Please return, unchanged, the records from the line with "Not [468, 1147]" to the line with "these [500, 150]", including both of those lines and nothing else.
-- start SUPPLIED DATA --
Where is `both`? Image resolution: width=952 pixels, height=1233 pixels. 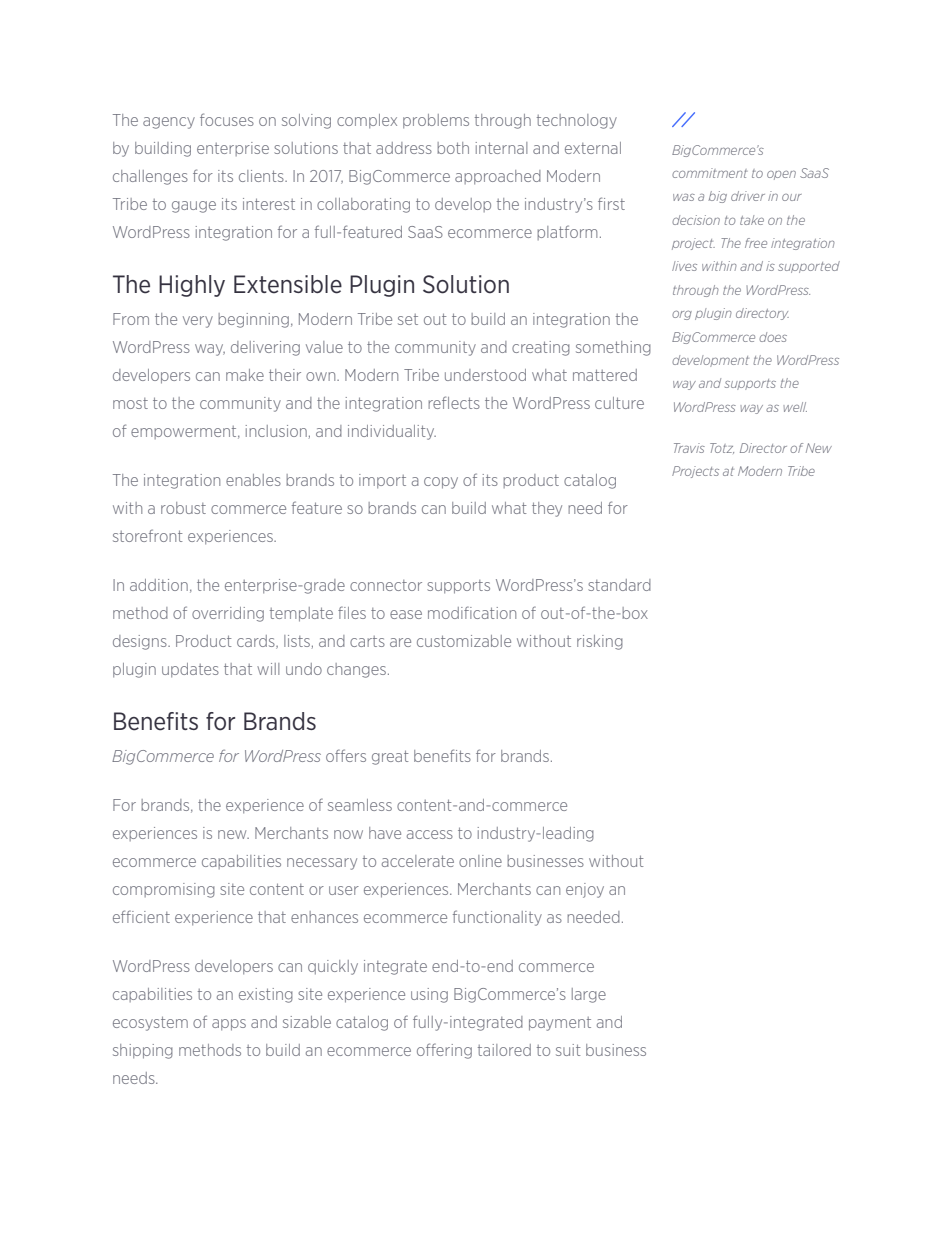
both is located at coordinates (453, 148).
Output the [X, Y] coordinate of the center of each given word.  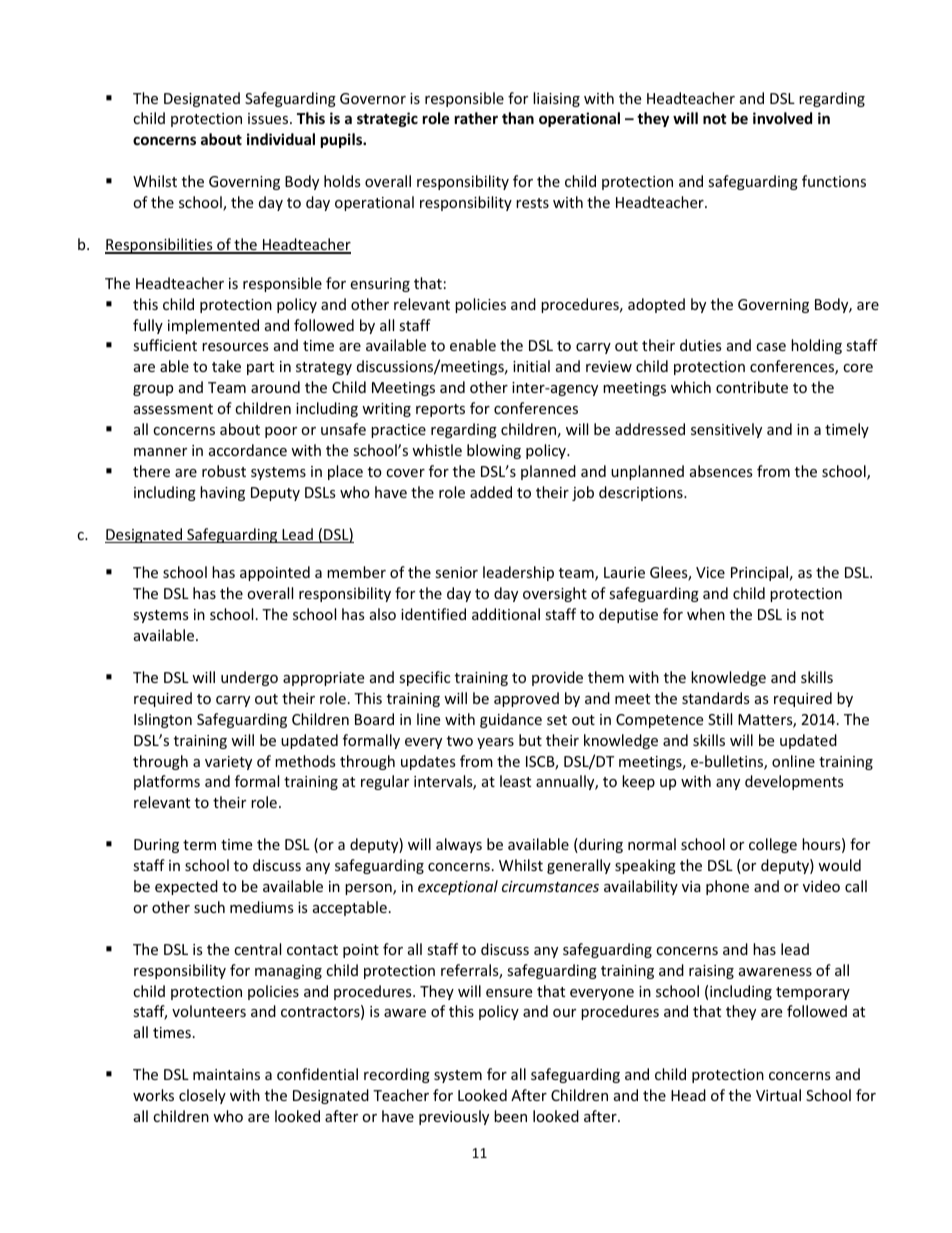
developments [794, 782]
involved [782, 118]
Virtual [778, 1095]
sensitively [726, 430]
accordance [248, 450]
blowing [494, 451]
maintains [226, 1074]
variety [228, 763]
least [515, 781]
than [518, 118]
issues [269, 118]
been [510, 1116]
-- end SUPPLIED DATA --
-- start SUPPLIED DATA --
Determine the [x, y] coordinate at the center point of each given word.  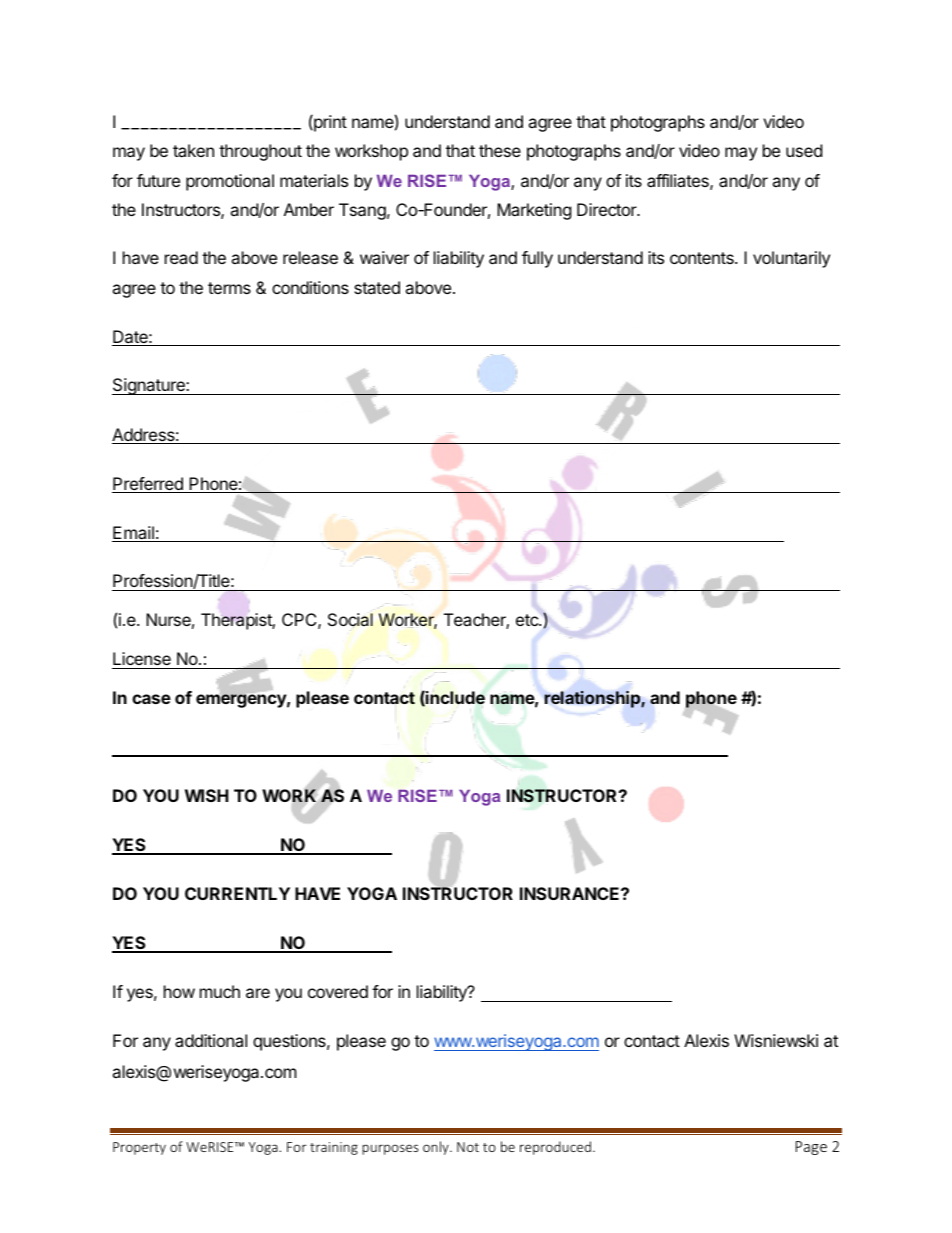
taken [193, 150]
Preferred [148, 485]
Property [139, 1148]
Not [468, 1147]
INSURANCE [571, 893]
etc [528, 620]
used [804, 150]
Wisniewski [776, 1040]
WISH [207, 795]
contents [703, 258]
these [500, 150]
-- end SUPPLIED DATA --
-- start SUPPLIED DATA --
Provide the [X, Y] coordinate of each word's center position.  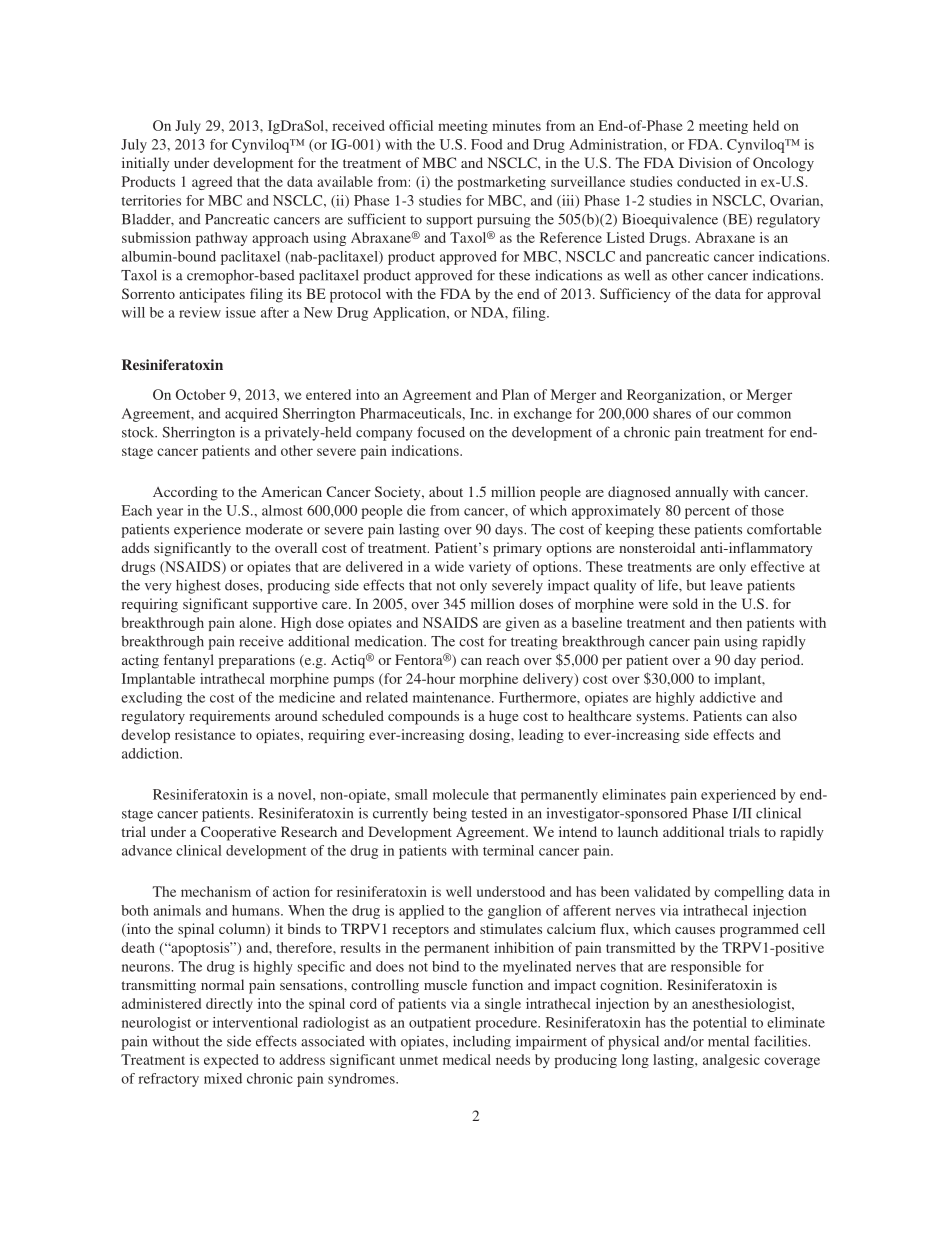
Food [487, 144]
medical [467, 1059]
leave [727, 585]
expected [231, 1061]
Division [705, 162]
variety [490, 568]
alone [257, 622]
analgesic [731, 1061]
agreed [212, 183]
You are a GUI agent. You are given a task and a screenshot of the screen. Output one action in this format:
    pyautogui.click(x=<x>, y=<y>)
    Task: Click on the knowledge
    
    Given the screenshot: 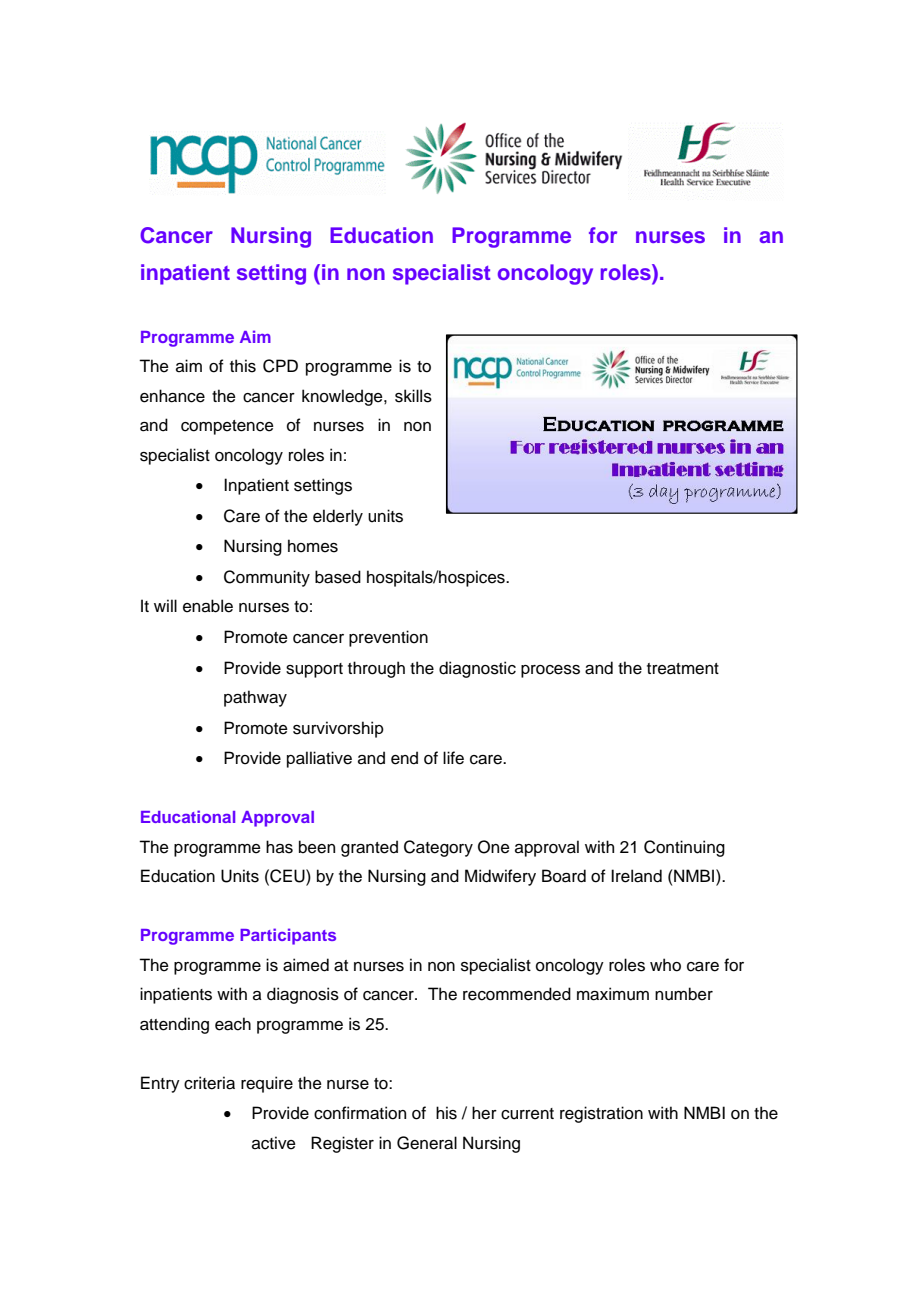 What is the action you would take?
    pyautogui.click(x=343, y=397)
-- end SUPPLIED DATA --
### CORRECT RESULT
Not [468, 1147]
INSURANCE [571, 893]
etc [528, 620]
used [804, 150]
Wisniewski [776, 1040]
WISH [207, 795]
contents [703, 258]
these [500, 150]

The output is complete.